Pesce, Dupont Circle

After a Chehalem wine tasting at Eola (which was full for dinner), a couple close friends and I meandered over to Pesce and nabbed a four-top.

The last meal I had at Pesce was the best I’d ever eaten there. Chef Tom Meyer was there then, and was also there this time around, so it’s going to be great again, yes?

We stated with a bottle 2009 Coustaut Graves Blanc ($40) which went quite well with my Carpaccio of tuna and salmon wrapped in flounder, the whole thing presented flattened, dressed with some greens in the middle, and unevenly salted and sauced. The fish was fine; the saucing was off.

I also took a bite of my friend’s tuna tartare which was simply drowning in a soy-based sauce. Again, the fish was fine; the saucing was disastrous to the point where the dish was ruined.

We knocked off that Bordeaux pretty quickly, and shifted to a heftier 2008 Domaine de la Collonge Pouilly-Fuisse ($32) which went tremendously with a split (three-ways) middle course of Lobster Risotto ($28) with red beets and gorgonzola.
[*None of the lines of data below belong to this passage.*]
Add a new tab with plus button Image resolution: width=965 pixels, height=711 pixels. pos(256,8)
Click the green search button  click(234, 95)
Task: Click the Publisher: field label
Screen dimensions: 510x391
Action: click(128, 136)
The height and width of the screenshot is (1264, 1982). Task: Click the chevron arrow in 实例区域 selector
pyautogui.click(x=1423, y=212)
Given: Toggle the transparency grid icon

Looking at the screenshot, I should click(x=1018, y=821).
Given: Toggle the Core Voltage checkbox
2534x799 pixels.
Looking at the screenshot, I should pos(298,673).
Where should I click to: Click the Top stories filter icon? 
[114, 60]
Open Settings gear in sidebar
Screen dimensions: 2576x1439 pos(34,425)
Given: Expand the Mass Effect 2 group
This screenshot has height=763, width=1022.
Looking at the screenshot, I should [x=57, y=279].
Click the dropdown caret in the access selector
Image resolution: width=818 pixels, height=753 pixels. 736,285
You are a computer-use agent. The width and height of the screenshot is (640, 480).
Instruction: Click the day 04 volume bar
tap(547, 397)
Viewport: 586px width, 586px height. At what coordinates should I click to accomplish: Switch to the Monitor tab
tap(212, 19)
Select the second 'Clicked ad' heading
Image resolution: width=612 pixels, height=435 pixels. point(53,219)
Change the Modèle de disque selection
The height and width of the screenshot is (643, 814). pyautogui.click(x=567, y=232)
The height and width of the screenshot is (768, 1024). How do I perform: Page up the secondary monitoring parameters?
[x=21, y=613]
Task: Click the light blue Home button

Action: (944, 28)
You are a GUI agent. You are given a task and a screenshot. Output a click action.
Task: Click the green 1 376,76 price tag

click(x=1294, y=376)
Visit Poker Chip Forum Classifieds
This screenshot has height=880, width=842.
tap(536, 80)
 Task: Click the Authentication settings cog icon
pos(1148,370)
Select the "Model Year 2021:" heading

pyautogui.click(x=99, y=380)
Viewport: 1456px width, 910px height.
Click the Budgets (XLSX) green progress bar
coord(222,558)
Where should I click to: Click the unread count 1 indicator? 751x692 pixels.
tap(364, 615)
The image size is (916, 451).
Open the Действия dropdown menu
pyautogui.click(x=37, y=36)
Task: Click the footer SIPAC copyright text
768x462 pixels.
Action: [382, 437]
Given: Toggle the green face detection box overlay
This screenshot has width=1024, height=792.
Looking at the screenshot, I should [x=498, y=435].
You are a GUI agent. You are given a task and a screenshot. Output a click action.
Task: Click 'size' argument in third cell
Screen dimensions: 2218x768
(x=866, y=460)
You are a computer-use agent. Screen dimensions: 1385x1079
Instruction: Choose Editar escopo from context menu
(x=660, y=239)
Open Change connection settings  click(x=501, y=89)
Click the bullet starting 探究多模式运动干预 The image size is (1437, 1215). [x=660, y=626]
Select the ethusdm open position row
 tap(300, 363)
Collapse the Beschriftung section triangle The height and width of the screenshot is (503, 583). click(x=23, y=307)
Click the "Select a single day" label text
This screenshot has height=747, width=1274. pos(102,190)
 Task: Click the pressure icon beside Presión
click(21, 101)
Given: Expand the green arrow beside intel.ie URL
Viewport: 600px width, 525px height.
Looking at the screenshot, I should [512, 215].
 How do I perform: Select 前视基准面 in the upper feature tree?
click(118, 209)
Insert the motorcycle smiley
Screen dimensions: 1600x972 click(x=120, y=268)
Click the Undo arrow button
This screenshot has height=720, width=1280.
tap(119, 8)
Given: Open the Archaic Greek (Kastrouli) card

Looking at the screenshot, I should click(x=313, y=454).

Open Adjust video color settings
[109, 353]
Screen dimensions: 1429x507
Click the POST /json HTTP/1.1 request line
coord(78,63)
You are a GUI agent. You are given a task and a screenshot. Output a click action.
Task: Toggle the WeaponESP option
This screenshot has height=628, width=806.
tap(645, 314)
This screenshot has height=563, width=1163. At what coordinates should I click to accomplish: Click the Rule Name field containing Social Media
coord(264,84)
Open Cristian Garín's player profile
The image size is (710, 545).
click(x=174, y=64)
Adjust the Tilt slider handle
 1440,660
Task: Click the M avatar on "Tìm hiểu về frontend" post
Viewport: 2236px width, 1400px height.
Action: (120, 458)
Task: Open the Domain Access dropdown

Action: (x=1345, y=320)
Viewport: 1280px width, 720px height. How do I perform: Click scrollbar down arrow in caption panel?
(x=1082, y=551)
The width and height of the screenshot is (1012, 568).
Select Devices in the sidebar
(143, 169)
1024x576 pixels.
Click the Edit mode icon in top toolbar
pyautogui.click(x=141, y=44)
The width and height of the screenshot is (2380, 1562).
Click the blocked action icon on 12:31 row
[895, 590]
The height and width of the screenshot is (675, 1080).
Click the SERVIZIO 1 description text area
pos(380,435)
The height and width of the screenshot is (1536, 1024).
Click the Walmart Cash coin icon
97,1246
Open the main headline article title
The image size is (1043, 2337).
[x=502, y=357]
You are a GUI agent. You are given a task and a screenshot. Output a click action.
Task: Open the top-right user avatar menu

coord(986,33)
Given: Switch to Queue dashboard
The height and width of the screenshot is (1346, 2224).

The consensus of the table was that this was the dish of the night for all of us – wonderfully fresh lobster, gently cooked and placed atop the rice so as not to toughen it.

My entree was a Roasted Bluefish ($24), a very small portion of good bluefish, served with butternut squash purée and mushroom. Once again, the saucing was off on this dish.

So, what happened?

My guess is that Meyer was working fish, and that someone else was having an overzealously bad day at the sauce station. A very disappointing meal at a restaurant I know to be quite good. Do you ever hear restaurant critics talking about an “off night?” This is exactly what they’re referring to – Pesce is still a fine restaurant; just not on this evening. Doubly vexing coming off a disappointing dinner at Mio, another restaurant that I have liked in the past.